All, he summarizes, find border controls problematic: “These controls and restrictions enable the unequal treatment of human beings who are otherwise equal; they distort free markets; they facilitate exploitation and unjust accumulation; and they permit and reinforce various forms of oppression.”

Bauder also clearly states that however eloquent theoretical arguments may be, in practice, they may be completely different, subject to external factors. For example, open borders mean foreigners may move to a country: does that mean they’re granted citizenship? If not, what rights do they have? How would they be protected under domestic law, if they’re protected at all? What does that mean for how they’re treated by citizens of the country?

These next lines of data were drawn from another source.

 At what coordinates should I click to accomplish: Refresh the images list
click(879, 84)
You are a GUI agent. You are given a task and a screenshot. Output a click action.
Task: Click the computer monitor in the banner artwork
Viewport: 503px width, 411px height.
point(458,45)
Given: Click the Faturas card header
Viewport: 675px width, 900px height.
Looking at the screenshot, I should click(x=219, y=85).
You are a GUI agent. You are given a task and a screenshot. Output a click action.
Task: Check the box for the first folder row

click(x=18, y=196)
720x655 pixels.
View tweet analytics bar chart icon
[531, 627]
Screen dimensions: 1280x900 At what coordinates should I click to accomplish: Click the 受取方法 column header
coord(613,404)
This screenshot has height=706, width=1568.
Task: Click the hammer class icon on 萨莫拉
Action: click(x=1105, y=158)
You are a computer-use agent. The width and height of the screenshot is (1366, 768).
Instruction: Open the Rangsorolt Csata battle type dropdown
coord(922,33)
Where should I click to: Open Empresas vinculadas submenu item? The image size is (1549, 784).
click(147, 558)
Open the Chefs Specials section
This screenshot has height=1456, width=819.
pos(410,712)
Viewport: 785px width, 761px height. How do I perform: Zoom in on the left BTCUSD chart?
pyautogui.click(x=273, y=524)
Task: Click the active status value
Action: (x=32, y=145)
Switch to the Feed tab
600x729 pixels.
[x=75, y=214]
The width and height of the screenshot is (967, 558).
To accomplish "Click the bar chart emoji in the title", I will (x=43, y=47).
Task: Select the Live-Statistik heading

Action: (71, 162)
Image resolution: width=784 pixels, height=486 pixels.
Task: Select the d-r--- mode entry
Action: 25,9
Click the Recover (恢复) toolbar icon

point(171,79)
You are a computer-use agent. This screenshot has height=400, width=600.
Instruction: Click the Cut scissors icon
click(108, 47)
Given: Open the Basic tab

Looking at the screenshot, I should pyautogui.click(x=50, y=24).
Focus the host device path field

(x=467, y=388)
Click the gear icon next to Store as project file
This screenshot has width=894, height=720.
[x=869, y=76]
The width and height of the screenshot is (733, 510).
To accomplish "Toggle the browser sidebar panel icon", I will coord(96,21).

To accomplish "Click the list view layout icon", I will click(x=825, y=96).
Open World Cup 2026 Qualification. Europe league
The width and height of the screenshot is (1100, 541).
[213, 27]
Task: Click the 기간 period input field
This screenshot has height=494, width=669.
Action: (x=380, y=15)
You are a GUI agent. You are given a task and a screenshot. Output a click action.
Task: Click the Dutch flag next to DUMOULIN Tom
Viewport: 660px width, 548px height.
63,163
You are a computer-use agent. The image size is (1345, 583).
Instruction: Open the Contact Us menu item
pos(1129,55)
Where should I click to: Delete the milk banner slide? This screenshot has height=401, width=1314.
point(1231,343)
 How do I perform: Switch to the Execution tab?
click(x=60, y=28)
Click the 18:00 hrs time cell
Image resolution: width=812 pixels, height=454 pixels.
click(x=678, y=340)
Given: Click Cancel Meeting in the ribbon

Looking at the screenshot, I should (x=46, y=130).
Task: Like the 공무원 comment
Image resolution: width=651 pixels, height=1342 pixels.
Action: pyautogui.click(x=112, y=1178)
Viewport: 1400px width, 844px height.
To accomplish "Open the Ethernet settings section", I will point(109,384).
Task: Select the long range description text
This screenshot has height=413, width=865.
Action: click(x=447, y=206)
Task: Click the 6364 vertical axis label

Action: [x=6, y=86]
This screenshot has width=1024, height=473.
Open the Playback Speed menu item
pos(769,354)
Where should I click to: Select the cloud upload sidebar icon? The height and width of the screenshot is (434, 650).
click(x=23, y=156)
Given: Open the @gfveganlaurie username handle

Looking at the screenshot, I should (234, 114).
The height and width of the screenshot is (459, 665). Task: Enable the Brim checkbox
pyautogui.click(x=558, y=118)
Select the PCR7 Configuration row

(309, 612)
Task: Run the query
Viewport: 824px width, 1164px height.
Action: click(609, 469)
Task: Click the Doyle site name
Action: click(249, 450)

The Economist, too, grants that there are myriad unknowns: how many people would uproot and leave? Are current predictions at all accurate? Would immigrants bring their cultural problems with them?

Although tempers may be too hot right now to allow the idea to root, or allow experts to investigate these with any depth, the fact that prominent economists and scholars have been debating the potential benefits of open borders suggests there may be a future for them.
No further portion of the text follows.